### DATASET EXCERPTS
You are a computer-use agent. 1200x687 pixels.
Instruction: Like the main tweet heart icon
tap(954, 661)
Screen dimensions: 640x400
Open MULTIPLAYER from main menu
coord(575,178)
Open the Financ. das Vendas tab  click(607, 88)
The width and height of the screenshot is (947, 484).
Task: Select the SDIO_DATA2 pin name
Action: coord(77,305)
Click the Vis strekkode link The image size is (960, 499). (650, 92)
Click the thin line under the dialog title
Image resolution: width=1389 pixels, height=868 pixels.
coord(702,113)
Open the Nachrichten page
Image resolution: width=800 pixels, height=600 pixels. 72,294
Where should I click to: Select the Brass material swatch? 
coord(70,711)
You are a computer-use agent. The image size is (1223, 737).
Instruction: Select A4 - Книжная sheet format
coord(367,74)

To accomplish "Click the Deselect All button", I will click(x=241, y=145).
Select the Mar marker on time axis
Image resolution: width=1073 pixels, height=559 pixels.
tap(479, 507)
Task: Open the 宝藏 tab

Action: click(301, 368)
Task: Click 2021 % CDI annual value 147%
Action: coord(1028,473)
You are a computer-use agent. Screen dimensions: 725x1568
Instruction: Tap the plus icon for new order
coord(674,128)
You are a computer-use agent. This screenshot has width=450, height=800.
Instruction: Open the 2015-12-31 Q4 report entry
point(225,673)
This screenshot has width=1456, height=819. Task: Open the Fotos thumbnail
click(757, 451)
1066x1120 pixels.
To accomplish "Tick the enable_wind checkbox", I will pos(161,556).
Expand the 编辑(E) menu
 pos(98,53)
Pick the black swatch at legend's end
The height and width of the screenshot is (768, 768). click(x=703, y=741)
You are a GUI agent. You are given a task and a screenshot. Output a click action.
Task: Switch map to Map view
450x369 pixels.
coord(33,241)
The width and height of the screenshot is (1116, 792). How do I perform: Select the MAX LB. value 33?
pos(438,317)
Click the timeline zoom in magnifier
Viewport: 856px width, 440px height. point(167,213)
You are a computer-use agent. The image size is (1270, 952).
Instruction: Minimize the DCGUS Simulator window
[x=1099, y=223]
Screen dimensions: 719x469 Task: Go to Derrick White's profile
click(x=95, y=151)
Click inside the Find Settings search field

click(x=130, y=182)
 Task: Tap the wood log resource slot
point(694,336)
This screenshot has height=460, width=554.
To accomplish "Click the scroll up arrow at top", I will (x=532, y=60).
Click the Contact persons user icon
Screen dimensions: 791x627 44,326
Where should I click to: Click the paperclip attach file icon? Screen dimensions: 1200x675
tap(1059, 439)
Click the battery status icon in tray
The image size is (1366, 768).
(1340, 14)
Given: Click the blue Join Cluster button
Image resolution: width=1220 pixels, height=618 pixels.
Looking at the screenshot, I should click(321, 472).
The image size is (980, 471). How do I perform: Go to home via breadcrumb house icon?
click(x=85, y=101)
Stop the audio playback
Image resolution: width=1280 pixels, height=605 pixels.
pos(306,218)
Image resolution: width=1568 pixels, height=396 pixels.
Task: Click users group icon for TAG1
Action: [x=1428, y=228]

### TASK REQUIREMENTS
Output exactly the lines from the one holding "450x369 pixels." to the end of the material above, with both ends included.

### REPLY
450x369 pixels.
coord(33,241)
The width and height of the screenshot is (1116, 792). How do I perform: Select the MAX LB. value 33?
pos(438,317)
Click the timeline zoom in magnifier
Viewport: 856px width, 440px height. point(167,213)
You are a computer-use agent. The image size is (1270, 952).
Instruction: Minimize the DCGUS Simulator window
[x=1099, y=223]
Screen dimensions: 719x469 Task: Go to Derrick White's profile
click(x=95, y=151)
Click inside the Find Settings search field

click(x=130, y=182)
 Task: Tap the wood log resource slot
point(694,336)
This screenshot has height=460, width=554.
To accomplish "Click the scroll up arrow at top", I will (x=532, y=60).
Click the Contact persons user icon
Screen dimensions: 791x627 44,326
Where should I click to: Click the paperclip attach file icon? Screen dimensions: 1200x675
tap(1059, 439)
Click the battery status icon in tray
The image size is (1366, 768).
(1340, 14)
Given: Click the blue Join Cluster button
Image resolution: width=1220 pixels, height=618 pixels.
Looking at the screenshot, I should click(321, 472).
The image size is (980, 471). How do I perform: Go to home via breadcrumb house icon?
click(x=85, y=101)
Stop the audio playback
Image resolution: width=1280 pixels, height=605 pixels.
pos(306,218)
Image resolution: width=1568 pixels, height=396 pixels.
Task: Click users group icon for TAG1
Action: [x=1428, y=228]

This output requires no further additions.